Barreto diz que, durante o isolamento social, consumidores passaram a fazer mais compras em plataformas de ecommerce como Amazon e AliExpress e, com uma demanda forte, armadores marítimos (donos das embarcações) compraram mais navios.
“Só que navio leva dois, três anos para ficar pronto. Eles [armadores] compraram no momento em que a demanda estava bombando e receberam quando a demanda estava patinando. Inflação, alta de juros a demanda caiu”, afirma.
A temporada de mercado desaquecido e frete em queda, que perdurou em boa parte do ano passado, sofreu uma reviravolta com os ataques no canal de Suez combinados com a seca no canal do Panamá. Segundo Barreto, eventos extraordinários, como conflitos, estão tornando os fretes cada vez mais voláteis e, por isso, ainda é difícil dizer qual será a tendência para os próximos meses.
Na opinião de Fábio Pina, economista da FecomercioSP, a chance de o setor não se deparar com problemas que afetem a logística é baixa. No entanto, neste momento, há “um pouco de problema demais”.
Pina vê surgir no horizonte um cenário de maiores tensões globais sem soluções a curto prazo para conflitos na Ucrânia e no Oriente Médio, o que pode afetar o setor, segundo ele.

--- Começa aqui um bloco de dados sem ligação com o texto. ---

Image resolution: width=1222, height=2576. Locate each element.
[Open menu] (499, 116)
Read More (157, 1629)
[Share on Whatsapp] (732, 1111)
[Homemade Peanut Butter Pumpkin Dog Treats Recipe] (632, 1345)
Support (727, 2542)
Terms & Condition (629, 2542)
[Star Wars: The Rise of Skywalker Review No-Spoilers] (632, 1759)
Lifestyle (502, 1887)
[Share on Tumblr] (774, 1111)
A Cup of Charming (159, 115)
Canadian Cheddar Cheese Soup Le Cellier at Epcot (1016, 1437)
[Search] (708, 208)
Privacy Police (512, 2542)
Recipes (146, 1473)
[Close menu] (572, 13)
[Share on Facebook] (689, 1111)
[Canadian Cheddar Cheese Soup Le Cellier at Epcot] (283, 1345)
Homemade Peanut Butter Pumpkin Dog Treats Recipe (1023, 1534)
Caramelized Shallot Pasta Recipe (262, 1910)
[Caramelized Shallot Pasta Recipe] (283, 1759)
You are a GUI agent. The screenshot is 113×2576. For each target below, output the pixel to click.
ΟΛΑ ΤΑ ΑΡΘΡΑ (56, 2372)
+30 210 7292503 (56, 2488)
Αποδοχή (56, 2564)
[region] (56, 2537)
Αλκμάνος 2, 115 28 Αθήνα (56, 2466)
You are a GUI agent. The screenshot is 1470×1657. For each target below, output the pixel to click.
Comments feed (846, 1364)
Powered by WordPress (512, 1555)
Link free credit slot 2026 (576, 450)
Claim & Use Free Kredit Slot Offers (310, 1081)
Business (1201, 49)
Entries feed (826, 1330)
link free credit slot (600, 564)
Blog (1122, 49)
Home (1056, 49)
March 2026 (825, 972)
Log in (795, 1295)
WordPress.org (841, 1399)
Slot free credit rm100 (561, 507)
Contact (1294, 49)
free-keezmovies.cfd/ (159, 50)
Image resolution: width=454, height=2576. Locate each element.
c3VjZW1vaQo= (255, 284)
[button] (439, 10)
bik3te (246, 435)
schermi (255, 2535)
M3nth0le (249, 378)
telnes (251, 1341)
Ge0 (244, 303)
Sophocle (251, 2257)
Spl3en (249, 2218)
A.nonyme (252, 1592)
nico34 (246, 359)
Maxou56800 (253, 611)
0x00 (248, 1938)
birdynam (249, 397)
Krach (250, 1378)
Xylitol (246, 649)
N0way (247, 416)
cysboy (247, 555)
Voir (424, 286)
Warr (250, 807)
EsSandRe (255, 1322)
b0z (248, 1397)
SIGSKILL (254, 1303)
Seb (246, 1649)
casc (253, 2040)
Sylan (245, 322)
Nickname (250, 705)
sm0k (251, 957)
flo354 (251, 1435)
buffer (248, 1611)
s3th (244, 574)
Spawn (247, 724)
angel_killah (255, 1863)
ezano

Ainda é cedo para saber qual será o impacto dos conflitos ao redor do globo no Brasil, de acordo com a consultoria de comércio exterior marítimo Datamar. Segundo levantamento da empresa, em janeiro deste ano, o país exportou 18,3% mais em contêineres do que no mesmo mês do ano passado, chegando a 228,7 mil TEUs (medida que equivale a um contêiner de 20 pés, ou pouco mais de 6 metros) enviados para fora. As importações, por sua vez, aumentaram 10%, com um volume de 245,3 mil TEUs entrando no país.
“O comércio internacional de contêineres é uma medida importante de crescimento econômico. Se a economia cresce, o comércio em contêineres também deve aumentar”, diz Andrew Lorimer, CEO da Datamar.
Lorimer descreve a pandemia como um período de “caos logístico”.
“Toda logística, que antes era como um reloginho, parou de acontecer. A quantidade de contêiner que o Brasil conseguia trazer para cá ficou extremamente reduzido. Por isso teve essa queda na importação brasileira [em 2020]”, afirma.
Segundo Fernanda Brandão, coordenadora do curso de relações internacionais da Mackenzie Rio, o Brasil está em uma posição privilegiada, longe de conflitos atuais, como os da Ucrânia e do mar Vermelho. O problema, diz ela, é a dependência que a indústria brasileira tem de insumos vindos de outros países.
“O principal problema para o Brasil é a inflação. O frete vai aumentar o preço desses insumos, que, por sua vez, impacta no preço do que é produzido nacionalmente”, diz Brandão.